Quobly, pépite grenobloise, convoitée par un géant suisse pour 172 millions d’euros
Un nouveau chapitre s’écrit dans l’industrie quantique européenne. La pépite grenobloise Quobly, spécialiste des processeurs quantiques sur silicium, pourrait bientôt changer de mains. Une négociation exclusive vient d’être entamée avec le géant suisse SealSQ, pour une transaction potentielle qui fait déjà grand bruit dans le secteur technologique.
Un accord stratégique à plusieurs étapes
SealSQ, filiale du groupe de cybersécurité genevois Wisekey, a formulé une offre de rachat pouvant atteindre 172 millions d’euros pour acquérir la jeune entreprise grenobloise. Cette proposition intervient seulement deux mois après l’établissement d’un partenariat entre les deux entités.
L’opération se déroulera en plusieurs phases. Dans un premier temps, SealSQ prendra une participation minoritaire au capital de Quobly, avec la possibilité d’obtenir ultérieurement une position majoritaire.
La transaction reste soumise aux conditions réglementaires et de marché habituelles, mais l’intention est claire : accélérer l’émergence d’une technologie quantique sécurisée et industrialisable à l’échelle européenne.
« Cette opération s’inscrit pleinement dans la stratégie quantique de SealSQ et est soutenue en partie par son fonds, conçu pour accélérer l’émergence de technologies quantiques souveraines, sécurisées et industrialisables à l’échelle européenne », indique le communiqué officiel.

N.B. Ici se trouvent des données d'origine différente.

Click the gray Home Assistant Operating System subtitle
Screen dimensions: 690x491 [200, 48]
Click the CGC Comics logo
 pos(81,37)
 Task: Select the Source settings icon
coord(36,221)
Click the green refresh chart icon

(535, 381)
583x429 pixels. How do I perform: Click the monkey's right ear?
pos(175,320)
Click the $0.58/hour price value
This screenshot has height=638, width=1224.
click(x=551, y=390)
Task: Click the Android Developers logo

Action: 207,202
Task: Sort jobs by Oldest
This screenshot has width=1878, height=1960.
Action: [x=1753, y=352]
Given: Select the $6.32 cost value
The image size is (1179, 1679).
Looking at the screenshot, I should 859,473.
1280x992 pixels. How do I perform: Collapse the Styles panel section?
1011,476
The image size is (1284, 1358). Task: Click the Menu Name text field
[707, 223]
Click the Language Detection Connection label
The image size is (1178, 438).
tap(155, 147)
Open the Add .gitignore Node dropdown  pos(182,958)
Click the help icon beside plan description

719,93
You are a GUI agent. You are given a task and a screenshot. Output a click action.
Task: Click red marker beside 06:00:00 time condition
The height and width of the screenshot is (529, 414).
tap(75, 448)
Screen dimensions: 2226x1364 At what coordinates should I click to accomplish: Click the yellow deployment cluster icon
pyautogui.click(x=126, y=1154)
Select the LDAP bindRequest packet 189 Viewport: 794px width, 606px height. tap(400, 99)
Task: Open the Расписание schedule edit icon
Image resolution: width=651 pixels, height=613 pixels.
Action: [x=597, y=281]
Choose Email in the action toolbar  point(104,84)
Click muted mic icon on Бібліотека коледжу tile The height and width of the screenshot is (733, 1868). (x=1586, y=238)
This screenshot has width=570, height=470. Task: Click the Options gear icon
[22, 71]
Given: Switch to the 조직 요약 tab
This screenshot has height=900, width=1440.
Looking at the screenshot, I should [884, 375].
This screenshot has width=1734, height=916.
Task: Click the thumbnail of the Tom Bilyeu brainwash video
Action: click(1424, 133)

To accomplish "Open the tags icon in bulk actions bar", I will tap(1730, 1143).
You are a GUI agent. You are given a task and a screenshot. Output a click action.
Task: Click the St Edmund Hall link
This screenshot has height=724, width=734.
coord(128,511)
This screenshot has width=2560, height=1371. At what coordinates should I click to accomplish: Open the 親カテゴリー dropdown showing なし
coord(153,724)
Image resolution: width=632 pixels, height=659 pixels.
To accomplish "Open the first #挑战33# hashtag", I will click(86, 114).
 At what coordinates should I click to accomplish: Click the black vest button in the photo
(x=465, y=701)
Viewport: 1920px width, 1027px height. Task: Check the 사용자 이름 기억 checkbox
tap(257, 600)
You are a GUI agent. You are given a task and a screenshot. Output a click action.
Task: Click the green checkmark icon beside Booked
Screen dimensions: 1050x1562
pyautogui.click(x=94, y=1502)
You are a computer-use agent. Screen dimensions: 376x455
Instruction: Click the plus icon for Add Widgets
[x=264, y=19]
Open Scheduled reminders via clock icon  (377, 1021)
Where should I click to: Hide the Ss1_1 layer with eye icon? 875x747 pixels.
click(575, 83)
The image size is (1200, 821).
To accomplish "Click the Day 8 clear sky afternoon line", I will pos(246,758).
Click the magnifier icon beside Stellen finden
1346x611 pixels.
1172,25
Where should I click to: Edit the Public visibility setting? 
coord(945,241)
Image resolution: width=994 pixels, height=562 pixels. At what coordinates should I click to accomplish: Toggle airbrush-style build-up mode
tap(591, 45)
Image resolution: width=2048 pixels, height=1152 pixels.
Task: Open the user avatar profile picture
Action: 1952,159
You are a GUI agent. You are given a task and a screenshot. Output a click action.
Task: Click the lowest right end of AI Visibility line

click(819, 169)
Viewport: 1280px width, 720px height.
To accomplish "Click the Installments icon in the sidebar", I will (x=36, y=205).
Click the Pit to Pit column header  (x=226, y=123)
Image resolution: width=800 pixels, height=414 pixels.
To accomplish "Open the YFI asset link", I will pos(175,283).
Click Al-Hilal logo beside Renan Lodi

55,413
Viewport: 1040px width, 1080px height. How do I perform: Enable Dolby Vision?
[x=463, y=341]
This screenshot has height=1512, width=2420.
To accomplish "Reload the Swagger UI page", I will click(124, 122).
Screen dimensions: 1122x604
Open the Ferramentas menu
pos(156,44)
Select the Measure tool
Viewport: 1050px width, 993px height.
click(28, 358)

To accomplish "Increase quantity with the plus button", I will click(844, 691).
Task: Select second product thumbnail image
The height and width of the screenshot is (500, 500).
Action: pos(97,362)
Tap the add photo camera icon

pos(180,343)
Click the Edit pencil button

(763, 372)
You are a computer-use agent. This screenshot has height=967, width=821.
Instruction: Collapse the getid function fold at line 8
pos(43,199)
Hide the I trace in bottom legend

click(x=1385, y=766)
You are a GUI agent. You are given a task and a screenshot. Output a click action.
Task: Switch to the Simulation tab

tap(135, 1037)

Quobly, l’étoile montante du quantique français
Des origines prestigieuses
Fondée en 2022 à Grenoble par Maud Vinet et Tristan Meunier, Quobly (anciennement Siquance) est issue des laboratoires du CEA-Leti et du CNRS. La jeune pousse s’est rapidement imposée comme un acteur majeur dans l’écosystème quantique français.
Avec environ 10 millions d’euros de revenus, l’entreprise a su convaincre les investisseurs. Elle a levé 19 millions d’euros en 2023, puis obtenu un financement de 21 millions d’euros en mai dernier, dont 15 millions sous forme de subvention de Bpifrance pour industrialiser la production de son Q100T.
Avant cette proposition de rachat, Quobly prévoyait de lever 115 millions d’euros en 2024 pour poursuivre le développement de son système quantique.
Une technologie unique sur silicium
La force de Quobly réside dans sa technologie de pointe. L’entreprise développe des processeurs quantiques basés sur des qubits de spin gravés sur silicium en technologie FD-SOI 28 nm.
« Grâce à la technologie FD-SOI, nous pouvons fabriquer des puces qui intègrent des processeurs CMOS standard et des qubits. Le fait de placer les composants électroniques de contrôle juste à côté de nos qubits garantit un contrôle et des performances supérieurs. L’élimination des composants électroniques de contrôle externes encombrants rend notre produit évolutif et rentable. », explique Quobly.
La startup travaille sur une puce quantique à 100 qubits physiques tolérante aux pannes (Q100T) et développe parallèlement un émulateur quantique résistant aux erreurs, baptisé QPerfect. Pour la fabrication de ses puces, l’entreprise fait appel à STMicroelectronics.
SealSQ, le spécialiste suisse de la sécurité quantique
Le potentiel acquéreur, SealSQ, est une société suisse spécialisée dans la cybersécurité quantique. Filiale du groupe Wisekey, elle a développé plusieurs technologies de pointe dans ce domaine.
Parmi ses innovations figurent des micro-contrôleurs résistants aux attaques quantiques, dont les premiers modèles de tests ont été livrés fin 2024. SealSQ a également mis au point des algorithmes de sécurité optimisés pour les systèmes embarqués et développé QVault-TPM, un module de plateforme sécurisée contre les attaques quantiques.
L’entreprise suisse s’est également distinguée par sa collaboration avec la startup française ColibriTD pour améliorer le rendement des wafers sub 7-nm destinés aux applications quantiques.
Une ambition commune pour l’Europe du quantique
L’objectif affiché de ce rapprochement est de créer une plateforme de référence pour le calcul quantique « secure by design ». Cette solution répondrait aux besoins spécifiques des entreprises et organisations dans les secteurs de la défense, du renseignement, des services financiers et de la pharmacie.
Cette alliance stratégique intervient dans un contexte de forte dynamique pour le secteur quantique français. Récemment, une autre startup française du domaine, C12, a reçu 13,9 millions d’euros de subventions de Bpifrance.
La reconnaissance de Quobly ne date pas d’hier. L’entreprise grenobloise a été sélectionnée pour la promotion 2025 du programme French Tech 2030 il y a seulement deux mois, confirmant son statut de pépite technologique à fort potentiel.